Abstract
Apoptosis occurs in response to different cellular stresses, including viral infection, inflammatory cytokines, growth factor deprivation, and UV light, but it is unclear whether these inducers share a common mechanism of induction. The interferon-induced, double-stranded RNA-activated protein kinase (PKR) has been implicated in processes that rely on apoptosis as control mechanisms in vivo, including antiviral activities, cell growth regulation, and tumorigenesis. Here we report that mouse embryo fibroblasts from mutant mice containing homozygous deletions in the PKR gene (Pkro/o mice) were resistant to apoptotic cell death in response to double-stranded RNA, tumor necrosis factor-α, or lipopolysaccharide. The mechanism underlying the suppression of apoptosis in the Pkro/o cells could be attributed to defects in the activation of DNA-binding activity for the transcription factor interferon regulatory factor-1 and in Fas mRNA induction. Thus, these results provide genetic evidence implicating a requirement for PKR in mediating different forms of stress-related apoptosis.
The process of programmed cell death or apoptosis is activated as a defensive mechanism for eliminating damaged or harmful cells within a multicellular organism. A highly conserved apoptotic protease cascade, comprised of members of the interleukin-1 converting enzyme-related family of proteases, represents the effector pathway for most, if not all, forms of apoptosis in metazoan cells (1). Apoptotic cell death can be induced by a great variety of signals, including cellular stress or DNA damage, but the signaling pathways linking these stimuli to the apoptotic protease cascade remain to be elucidated. Proposed mediators of the apoptotic responses to stress-related stimuli, such as tumor necrosis factor-α (TNF-α), lipopolysaccharide (LPS), and UV light, include ceramide production resulting from phospholipid hydrolysis and the activation of stress-activated protein kinase cascades, leading subsequently to the phosphorylation of transcription factors such as c-Jun or ATF2 (2–5).
The mechanisms and signaling mediators that regulate virus-induced apoptosis are less well understood, but it has long been established that a combination of interferon (IFN) and double-stranded RNA (dsRNA) is cytotoxic to cell cultures in vitro (6). dsRNA-activated protein kinase (PKR) is an IFN-inducible, dsRNA-activated serine/threonine kinase and one of the best studied mediators of cellular responses to virus infections. PKR can mediate inhibition of protein synthesis through phosphorylation of eukaryotic initiation factor-2α (eIF-2α), which, in the course of a viral infection, represents a defensive mechanism for restricting viral protein translation and, ultimately, viral replication. In addition, PKR can function as a signal transducer for mediating transcriptional activation in response to dsRNA via its ability to phosphorylate the inhibitor of nuclear factor-κB (IκB), resulting in the activation of nuclear factor-κB (NF-κB) (7, 8).

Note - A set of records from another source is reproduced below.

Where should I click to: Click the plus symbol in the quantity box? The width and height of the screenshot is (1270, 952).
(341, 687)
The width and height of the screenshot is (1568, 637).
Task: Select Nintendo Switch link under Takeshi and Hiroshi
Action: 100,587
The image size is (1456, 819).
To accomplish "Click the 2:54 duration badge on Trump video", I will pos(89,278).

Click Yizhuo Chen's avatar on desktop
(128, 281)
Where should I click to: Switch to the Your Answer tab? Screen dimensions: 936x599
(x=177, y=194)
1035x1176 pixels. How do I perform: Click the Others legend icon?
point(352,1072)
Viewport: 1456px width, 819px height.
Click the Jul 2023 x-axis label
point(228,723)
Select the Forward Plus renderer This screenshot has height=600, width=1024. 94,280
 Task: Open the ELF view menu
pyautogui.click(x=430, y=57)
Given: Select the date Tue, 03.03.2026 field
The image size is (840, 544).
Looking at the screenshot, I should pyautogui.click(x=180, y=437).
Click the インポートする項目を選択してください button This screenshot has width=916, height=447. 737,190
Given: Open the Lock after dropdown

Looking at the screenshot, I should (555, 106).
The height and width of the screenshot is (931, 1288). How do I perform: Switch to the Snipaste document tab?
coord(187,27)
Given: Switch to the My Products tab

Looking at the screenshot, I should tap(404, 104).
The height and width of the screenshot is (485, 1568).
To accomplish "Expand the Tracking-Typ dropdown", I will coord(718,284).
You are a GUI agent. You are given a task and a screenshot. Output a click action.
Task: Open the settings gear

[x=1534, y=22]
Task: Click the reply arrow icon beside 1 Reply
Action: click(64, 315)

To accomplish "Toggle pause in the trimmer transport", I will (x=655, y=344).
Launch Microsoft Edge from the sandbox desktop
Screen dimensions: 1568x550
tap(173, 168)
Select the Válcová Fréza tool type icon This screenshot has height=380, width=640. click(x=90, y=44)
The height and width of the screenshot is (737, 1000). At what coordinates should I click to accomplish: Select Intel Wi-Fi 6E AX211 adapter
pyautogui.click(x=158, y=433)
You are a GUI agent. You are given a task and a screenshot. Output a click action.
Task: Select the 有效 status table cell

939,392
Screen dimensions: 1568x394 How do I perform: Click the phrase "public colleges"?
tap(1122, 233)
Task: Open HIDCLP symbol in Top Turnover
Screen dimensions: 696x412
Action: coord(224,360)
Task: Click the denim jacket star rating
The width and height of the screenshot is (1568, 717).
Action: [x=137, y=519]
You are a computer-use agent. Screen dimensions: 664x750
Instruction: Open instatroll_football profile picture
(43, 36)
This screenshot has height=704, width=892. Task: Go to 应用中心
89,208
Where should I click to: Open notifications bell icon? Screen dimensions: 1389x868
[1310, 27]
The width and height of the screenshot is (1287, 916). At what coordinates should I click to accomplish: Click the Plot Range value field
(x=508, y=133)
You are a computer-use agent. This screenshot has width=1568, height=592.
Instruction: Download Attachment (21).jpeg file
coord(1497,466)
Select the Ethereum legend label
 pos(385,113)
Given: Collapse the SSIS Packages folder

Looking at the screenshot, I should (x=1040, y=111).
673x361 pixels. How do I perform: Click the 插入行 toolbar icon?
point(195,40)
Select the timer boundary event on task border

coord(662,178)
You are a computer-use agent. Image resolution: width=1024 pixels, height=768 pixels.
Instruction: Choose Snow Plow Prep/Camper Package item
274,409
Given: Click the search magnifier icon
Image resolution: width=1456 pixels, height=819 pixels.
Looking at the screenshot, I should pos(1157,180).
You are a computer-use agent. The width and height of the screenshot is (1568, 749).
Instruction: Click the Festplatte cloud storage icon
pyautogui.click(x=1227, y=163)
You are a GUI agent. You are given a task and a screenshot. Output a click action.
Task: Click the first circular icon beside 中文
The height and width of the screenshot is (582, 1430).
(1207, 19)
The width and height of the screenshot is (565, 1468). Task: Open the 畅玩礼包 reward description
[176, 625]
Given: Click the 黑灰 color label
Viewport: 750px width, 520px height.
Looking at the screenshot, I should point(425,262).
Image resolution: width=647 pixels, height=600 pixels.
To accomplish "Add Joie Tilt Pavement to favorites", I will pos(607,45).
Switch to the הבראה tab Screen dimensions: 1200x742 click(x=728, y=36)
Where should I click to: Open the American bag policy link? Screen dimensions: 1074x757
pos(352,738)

Mice with homozygous targeted deletion in the Pkr gene (Pkro/o mice), while apparently healthy in general, exhibited impaired antiviral responses after treatment with dsRNA or IFN-γ (9). Using mouse embryo fibroblasts (MEFs) derived from Pkro/o mice, it also has been shown that the absence of PKR results in deficient transcriptional responses to dsRNA and IFNs (10). Given the impaired antiviral responses in Pkro/o mice and the observations that overexpression of PKR is growth inhibitory in yeast (8, 11) and induces apoptotic death in HeLa cells (12), we investigated a role for PKR in mediating apoptosis using Pkro/o MEFs.
MATERIALS AND METHODS
Cell Culture and Apoptosis Assays.
MEFs from wild-type Pkr+/+ or Pkro/o mice (mixed C57/129sv backgrounds) were isolated as described previously and cultured in α-MEM (GIBCO) containing 10% fetal calf serum and antibiotics (9). For apoptosis assays, 2 × 105 cells in 1 ml of medium were plated and cultured overnight in 12-well plates, before treatment with the inducers poly(I)·poly(C) (pIC; Sigma), LPS (Sigma), TNF-α (Boehringer Mannheim), etoposide (Sigma), 5-fluorouracil (Sigma), or actinomycin D (Sigma) added directly to the medium. Cell viability after 24-h treatment was measured on trypsin-dispersed cells, using trypan blue dye exclusion as criterion. For detecting pycnotic nuclei, cells were grown as above on glass coverslips for 16 h, fixed with paraformaldehyde (1%), permeabilized with Nonidet P-40 (0.5%), stained with 4′,6-diamidino-2-phenylindole (DAPI) (Sigma), and examined by fluorescent microscopy.
Electrophoretic Mobility Shift Assay.
MEFs (2.5 × 106) were cultured overnight before stimulation with the indicated inducers. The cells were harvested by scraping, washed once with PBS, and resuspended in extraction buffer (20 mM Tris·HCl, pH 8.0/150 mM NaCl/1.5 mM MgCl2/1% Triton X- 100/10% glycerol) for 20 min on ice. The samples were cleared by centrifugation (18,000 × g, 20 min, 4°C), and the supernatants, representing whole cell extracts, were collected. Electrophoretic mobility shift assays involved incubation of whole cell extract (10 μg protein) in binding buffer (8 mM Hepes, pH 7.0/10% glycerol/20 mM KCl/4 mM MgCl2/1 mM sodium pyrophosphate) containing 1.0 μg poly(dI)·poly(dC) and γ-32P-end-labeled probes (25 pg). The samples were analyzed by electrophoresis using 6% Tris·glycine polyacrylamide gels followed by autoradiography. Binding complexes corresponding to IFN regulatory factor (IRF)-1 and IRF-2 were inhibited by adding antibodies specific for these proteins (Santa Cruz Biotechnology) to the binding reactions. The IRF-1 antibody also was used to detect total IRF-1 protein in Western blot analysis.
Reverse Transcription–PCR.
Total RNA (1 μg) was reverse-transcribed using poly(dT) primer and Superscript II reverse transcriptase (GIBCO) in 25 μl of 50 mM Tris·HCl, pH 8.3/75 mM KCl/3 mM MgCl2/10 mM DTT/1 mM dNTP. PCR was performed on 2-μl aliquots from each cDNA reaction, using primer sets for detecting Fas (5′-CATCTCCGAGAGTTTAAAGCTGAGG, 5′-GTTTCCTGCAGTTTGTATTGCTGGTTGC) or glyceraldehyde-3-phosphate dehyrdogenase (GAPDH) (5′-CCATGGAGAAGGCTGGGG, 5′-CAAAGTTGTCATGGATGACC).
RESULTS
Pkro/o MEFs Are Resistant to Stress-Induced Apoptosis.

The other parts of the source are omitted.